A word-for-word transcription of every record is needed.

== Segment start ==

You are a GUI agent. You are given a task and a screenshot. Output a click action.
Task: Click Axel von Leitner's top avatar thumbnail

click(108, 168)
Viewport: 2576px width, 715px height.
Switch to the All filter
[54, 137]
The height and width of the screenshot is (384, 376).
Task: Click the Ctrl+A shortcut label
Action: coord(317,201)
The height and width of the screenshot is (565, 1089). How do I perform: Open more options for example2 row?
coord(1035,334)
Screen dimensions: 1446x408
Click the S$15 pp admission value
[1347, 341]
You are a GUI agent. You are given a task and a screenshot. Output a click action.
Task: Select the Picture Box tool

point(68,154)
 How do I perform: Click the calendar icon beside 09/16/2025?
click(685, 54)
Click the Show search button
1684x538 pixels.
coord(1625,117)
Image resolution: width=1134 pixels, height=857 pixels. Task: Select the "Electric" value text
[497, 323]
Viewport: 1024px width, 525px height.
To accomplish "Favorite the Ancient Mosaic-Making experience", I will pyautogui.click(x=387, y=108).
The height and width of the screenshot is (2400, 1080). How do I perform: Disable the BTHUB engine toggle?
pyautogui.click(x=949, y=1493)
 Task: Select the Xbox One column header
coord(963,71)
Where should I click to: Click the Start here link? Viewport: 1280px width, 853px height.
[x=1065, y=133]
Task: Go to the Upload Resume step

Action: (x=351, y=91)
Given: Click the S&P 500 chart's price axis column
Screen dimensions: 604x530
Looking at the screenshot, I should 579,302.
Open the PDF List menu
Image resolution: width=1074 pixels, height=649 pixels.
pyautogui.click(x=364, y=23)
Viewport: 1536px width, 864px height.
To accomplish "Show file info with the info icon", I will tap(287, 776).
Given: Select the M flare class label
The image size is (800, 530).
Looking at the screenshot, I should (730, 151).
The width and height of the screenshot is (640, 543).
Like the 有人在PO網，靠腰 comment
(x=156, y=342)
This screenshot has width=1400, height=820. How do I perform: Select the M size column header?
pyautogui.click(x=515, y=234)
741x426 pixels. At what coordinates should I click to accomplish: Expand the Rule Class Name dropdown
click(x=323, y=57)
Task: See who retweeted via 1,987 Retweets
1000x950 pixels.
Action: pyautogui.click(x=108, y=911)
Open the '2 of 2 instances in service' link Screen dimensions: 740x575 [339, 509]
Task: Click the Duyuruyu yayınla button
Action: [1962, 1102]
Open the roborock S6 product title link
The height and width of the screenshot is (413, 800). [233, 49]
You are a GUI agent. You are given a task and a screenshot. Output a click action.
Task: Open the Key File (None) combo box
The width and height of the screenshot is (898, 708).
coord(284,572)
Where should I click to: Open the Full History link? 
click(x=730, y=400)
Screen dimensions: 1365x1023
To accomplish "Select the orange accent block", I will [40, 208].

== Segment end ==

* **Result of this task**
You are a GUI agent. You are given a task and a screenshot. Output a click action.
Task: Click Axel von Leitner's top avatar thumbnail

click(108, 168)
Viewport: 2576px width, 715px height.
Switch to the All filter
[54, 137]
The height and width of the screenshot is (384, 376).
Task: Click the Ctrl+A shortcut label
Action: coord(317,201)
The height and width of the screenshot is (565, 1089). How do I perform: Open more options for example2 row?
coord(1035,334)
Screen dimensions: 1446x408
Click the S$15 pp admission value
[1347, 341]
You are a GUI agent. You are given a task and a screenshot. Output a click action.
Task: Select the Picture Box tool

point(68,154)
 How do I perform: Click the calendar icon beside 09/16/2025?
click(685, 54)
Click the Show search button
1684x538 pixels.
coord(1625,117)
Image resolution: width=1134 pixels, height=857 pixels. Task: Select the "Electric" value text
[497, 323]
Viewport: 1024px width, 525px height.
To accomplish "Favorite the Ancient Mosaic-Making experience", I will pyautogui.click(x=387, y=108).
The height and width of the screenshot is (2400, 1080). How do I perform: Disable the BTHUB engine toggle?
pyautogui.click(x=949, y=1493)
 Task: Select the Xbox One column header
coord(963,71)
Where should I click to: Click the Start here link? Viewport: 1280px width, 853px height.
[x=1065, y=133]
Task: Go to the Upload Resume step

Action: (x=351, y=91)
Given: Click the S&P 500 chart's price axis column
Screen dimensions: 604x530
Looking at the screenshot, I should 579,302.
Open the PDF List menu
Image resolution: width=1074 pixels, height=649 pixels.
pyautogui.click(x=364, y=23)
Viewport: 1536px width, 864px height.
To accomplish "Show file info with the info icon", I will tap(287, 776).
Given: Select the M flare class label
The image size is (800, 530).
Looking at the screenshot, I should (730, 151).
The width and height of the screenshot is (640, 543).
Like the 有人在PO網，靠腰 comment
(x=156, y=342)
This screenshot has width=1400, height=820. How do I perform: Select the M size column header?
pyautogui.click(x=515, y=234)
741x426 pixels. At what coordinates should I click to accomplish: Expand the Rule Class Name dropdown
click(x=323, y=57)
Task: See who retweeted via 1,987 Retweets
1000x950 pixels.
Action: pyautogui.click(x=108, y=911)
Open the '2 of 2 instances in service' link Screen dimensions: 740x575 [339, 509]
Task: Click the Duyuruyu yayınla button
Action: [1962, 1102]
Open the roborock S6 product title link
The height and width of the screenshot is (413, 800). [233, 49]
You are a GUI agent. You are given a task and a screenshot. Output a click action.
Task: Open the Key File (None) combo box
The width and height of the screenshot is (898, 708).
coord(284,572)
Where should I click to: Open the Full History link? 
click(x=730, y=400)
Screen dimensions: 1365x1023
To accomplish "Select the orange accent block", I will [40, 208].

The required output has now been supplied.